Industrial Growth and Immigration
Guiding Question
- How did industrialization and urbanization transform the economy, society, and culture of the United States in the nineteenth century?
Objective
- Students will identify claims, support those claims with evidence from the readings and make inferences.
Student Resources:
- Industrial Growth and Immigration Essay
- Highlighters or colored writing utensils in three different colors
Anticipate
- To pre-teach vocabulary used in this lesson, give students a worksheet or set of cards where they match each vocabulary word to its simple, student-friendly definition (see suggested list below).
- After matching, ask students to sort the words into categories such as:
- Industry & Innovation
- Government & Policy
- Agriculture & Society
- People & Movement
- Optional Activity: “Speed Explain” Game- In pairs or small groups, one student pulls a word and gives a quick (15-second) explanation in their own words and/or uses it in a sentence related to U.S. history.
Student-Friendly Definitions
- Industrialization – The growth of machines and factories to make goods faster.
- Textile – A cloth or fabric made by weaving or knitting.
- Metalwork – The process of shaping metal to make tools, parts, or goods.
- Internal Improvements – Building roads, canals, and railroads to help transportation.
- Federalism – A system where power is shared between state and national governments.
- Plantations – Large farms, especially in the South, that grew crops like cotton using enslaved labor.
- Tariffs – Taxes on goods coming into the country from other places.
- Famine – A time when there is not enough food and many people go hungry.
- Immigrants – People who move to a new country to live.
- Northerner – A person from the northern part of the United States.
- Instantaneously – Happening right away, without delay.
- Patent – A legal right to be the only one who can make or sell an invention.
- Immigrate – To come into a country to live there permanently.
- Purchaser – A person who buys something.
Engage
- Identify one side of the room as state and one side as federal. Read the following scenarios and have students move to the side that they believe should be responsible for funding the scenario.
- It’s the ‘olden days’ and mail is delivered by horseback, but a new technology called the telegraph can make communication faster. Who should be responsible for building telegraph lines? The state or federal government?

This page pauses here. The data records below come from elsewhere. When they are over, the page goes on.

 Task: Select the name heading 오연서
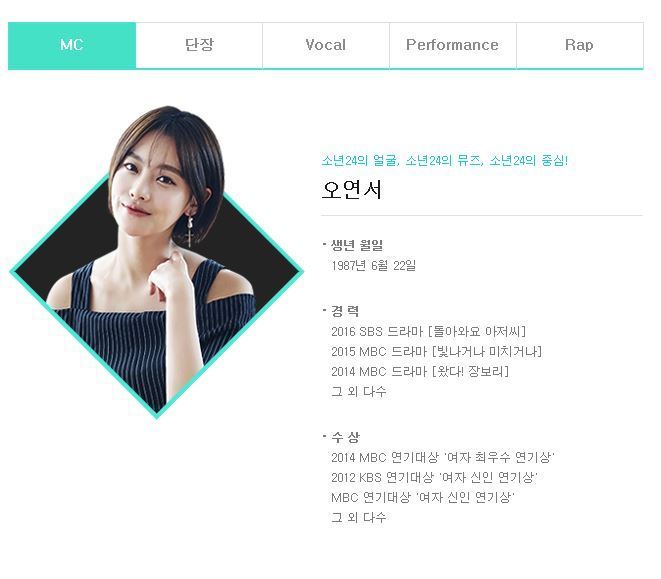[x=352, y=189]
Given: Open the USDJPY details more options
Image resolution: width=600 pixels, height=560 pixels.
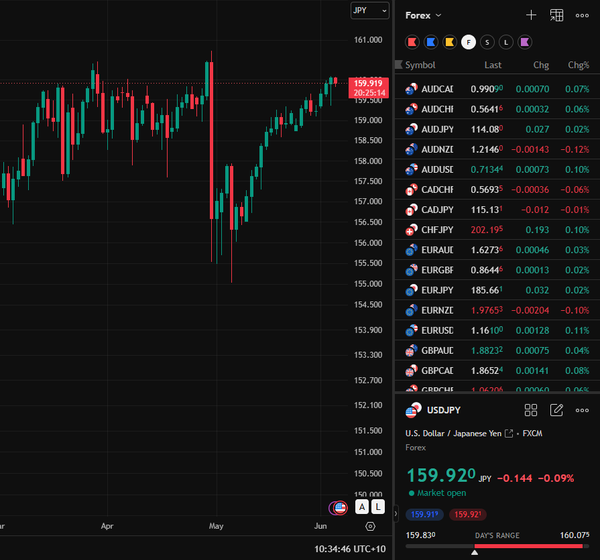Looking at the screenshot, I should 582,410.
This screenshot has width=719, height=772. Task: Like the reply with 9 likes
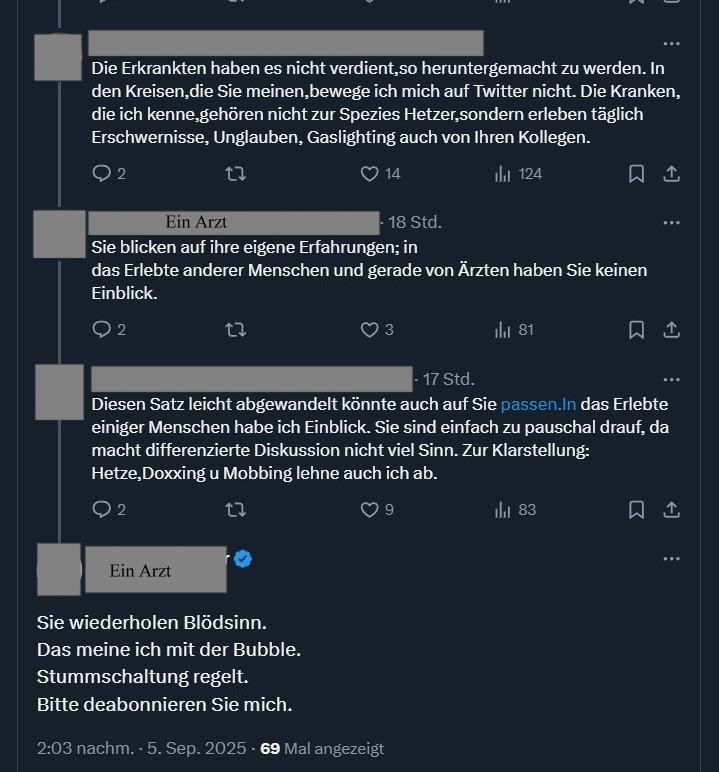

- Transportation is speeding up thanks to the invention of the steam engine, now ships and trains can transport goods faster than ever, who should help expand by building canals and railroads? State or federal?
- Ask any student that moved sides why they switched.
- Ask any students on the federal side why they think the federal government should be responsible.
- Ask any student on the state side why they think the states should be responsible.
- Ask students why a division of people who think states or federal government should be responsible for funding projects like these would be an issue for the country?
Explore
- Glossary terms: Terms used in this lesson for pre-teach opportunities or vocabulary support:
- economy, society, culture, inference
- Have students return to their seats and distribute the essays and colored writing utensils
- Instruct students to read the essay independently.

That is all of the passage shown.